[Entries on finding words and elements]
⁂

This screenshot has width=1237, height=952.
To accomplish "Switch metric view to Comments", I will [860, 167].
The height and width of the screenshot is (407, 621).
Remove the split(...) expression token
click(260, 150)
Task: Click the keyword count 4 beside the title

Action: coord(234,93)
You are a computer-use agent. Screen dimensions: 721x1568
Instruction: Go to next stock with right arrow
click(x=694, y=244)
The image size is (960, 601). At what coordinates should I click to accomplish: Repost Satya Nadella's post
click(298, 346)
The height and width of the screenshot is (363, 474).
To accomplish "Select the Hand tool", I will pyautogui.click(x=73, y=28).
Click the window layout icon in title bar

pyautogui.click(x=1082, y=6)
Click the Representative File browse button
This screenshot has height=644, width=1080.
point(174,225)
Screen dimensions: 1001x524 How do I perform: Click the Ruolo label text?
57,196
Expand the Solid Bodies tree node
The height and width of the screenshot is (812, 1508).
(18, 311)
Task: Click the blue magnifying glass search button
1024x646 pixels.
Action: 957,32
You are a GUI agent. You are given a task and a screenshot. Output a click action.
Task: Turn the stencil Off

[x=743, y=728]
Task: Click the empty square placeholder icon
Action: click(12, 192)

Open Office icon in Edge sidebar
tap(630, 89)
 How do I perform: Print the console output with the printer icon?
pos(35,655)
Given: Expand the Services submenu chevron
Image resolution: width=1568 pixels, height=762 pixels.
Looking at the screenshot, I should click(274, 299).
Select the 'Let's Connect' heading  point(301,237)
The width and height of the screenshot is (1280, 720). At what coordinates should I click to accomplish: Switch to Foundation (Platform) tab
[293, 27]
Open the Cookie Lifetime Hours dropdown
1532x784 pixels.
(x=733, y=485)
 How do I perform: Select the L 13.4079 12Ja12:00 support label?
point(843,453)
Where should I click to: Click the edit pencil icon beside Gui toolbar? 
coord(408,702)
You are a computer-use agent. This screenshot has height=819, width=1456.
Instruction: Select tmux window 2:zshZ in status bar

⁂

GOAL OF THE EXERCISE
Echo the lines above word for word, from first to last.

WRITTEN RESPONSE
This screenshot has width=1237, height=952.
To accomplish "Switch metric view to Comments", I will [860, 167].
The height and width of the screenshot is (407, 621).
Remove the split(...) expression token
click(260, 150)
Task: Click the keyword count 4 beside the title

Action: coord(234,93)
You are a computer-use agent. Screen dimensions: 721x1568
Instruction: Go to next stock with right arrow
click(x=694, y=244)
The image size is (960, 601). At what coordinates should I click to accomplish: Repost Satya Nadella's post
click(298, 346)
The height and width of the screenshot is (363, 474).
To accomplish "Select the Hand tool", I will pyautogui.click(x=73, y=28).
Click the window layout icon in title bar

pyautogui.click(x=1082, y=6)
Click the Representative File browse button
This screenshot has height=644, width=1080.
point(174,225)
Screen dimensions: 1001x524 How do I perform: Click the Ruolo label text?
57,196
Expand the Solid Bodies tree node
The height and width of the screenshot is (812, 1508).
(18, 311)
Task: Click the blue magnifying glass search button
1024x646 pixels.
Action: 957,32
You are a GUI agent. You are given a task and a screenshot. Output a click action.
Task: Turn the stencil Off

[x=743, y=728]
Task: Click the empty square placeholder icon
Action: click(12, 192)

Open Office icon in Edge sidebar
tap(630, 89)
 How do I perform: Print the console output with the printer icon?
pos(35,655)
Given: Expand the Services submenu chevron
Image resolution: width=1568 pixels, height=762 pixels.
Looking at the screenshot, I should click(274, 299).
Select the 'Let's Connect' heading  point(301,237)
The width and height of the screenshot is (1280, 720). At what coordinates should I click to accomplish: Switch to Foundation (Platform) tab
[293, 27]
Open the Cookie Lifetime Hours dropdown
1532x784 pixels.
(x=733, y=485)
 How do I perform: Select the L 13.4079 12Ja12:00 support label?
point(843,453)
Where should I click to: Click the edit pencil icon beside Gui toolbar? 
coord(408,702)
You are a computer-use agent. This screenshot has height=819, width=1456.
Instruction: Select tmux window 2:zshZ in status bar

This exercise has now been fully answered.